Zwei Säulen der orientalischen Medizin
Wer sich mit traditionellen Hausmitteln aus dem Mittelmeerraum und dem Nahen Osten beschäftigt, stößt unweigerlich auf zwei Begriffe: Pekmez (die Melasse) und Macun (die Paste). Beide sind zäh, dunkel, süß und werden als hochpotente Heilmittel angepriesen. Dennoch unterscheiden sie sich in ihrer Herstellung, ihrer Philosophie und ihrem therapeutischen Nutzen gravierend.
Während Melasse immer das reine, flüssige Extrakt einer einzigen Pflanze ist (z.B. Johannisbrot oder Traube), ist eine Paste (wie die berühmte Mesir Macunu) eine komplexe Mischung aus unzähligen Kräutern, Gewürzen und einem Trägerstoff.
Die Melasse (Pekmez)
Eine Monosubstanz. Sie wirkt primär durch ihre immense Nährstoffdichte (Mineralien, Spurenelemente wie Eisen). Die Herstellung erfolgt ausschließlich durch stundenlanges Einkochen des Fruchtsaftes ohne weitere Zusätze.
Die Paste (Macun)
Ein Poly-Präparat. Bis zu 41 verschiedene Gewürze (Zimt, Nelke, Ingwer) werden pulverisiert und meist in extrem zuckerhaltigen Sirup oder Honig gerührt. Sie wirkt anregend durch die ätherischen Öle der Gewürze, liefert aber kaum strukturelle Mineralien.
Die Zucker-Falle der Pasten
Der größte Nachteil vieler im Handel erhältlicher Pasten (Macun) ist ihr Trägerstoff. Da 40 verschiedene Gewürze extrem bitter und scharf schmecken, werden sie oft in Glukosesirup, künstlichen Honig oder billigsten Industriezucker gemischt, um sie essbar zu machen. Wenn du eine Paste kaufst, nimmst du mit jedem Löffel eine gigantische Menge isolierten Zuckers zu dir.

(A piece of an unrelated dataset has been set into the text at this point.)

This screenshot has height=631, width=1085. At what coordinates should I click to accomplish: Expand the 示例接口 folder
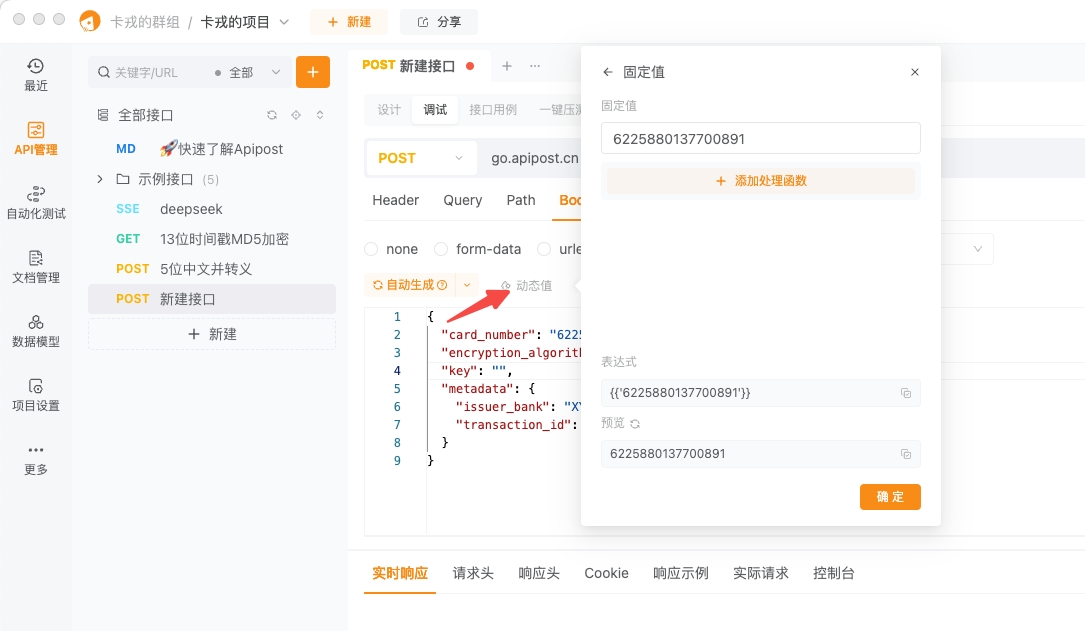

Bei einer echten, schwarzen Zuckerrohrmelasse oder reinem Hurma Pekmezi ist der Zucker hingegen organisch gebunden, zum Teil ausgekocht und liefert gleichzeitig die Vitamine, die der Körper zur Verstoffwechselung dieses Zuckers benötigt. Wenn du die Energie von Kräutern suchst, ist es gesünder, Melasse als Trägerstoff zu nutzen und dir frischen Ingwer oder Zimt selbst hineinzurühren!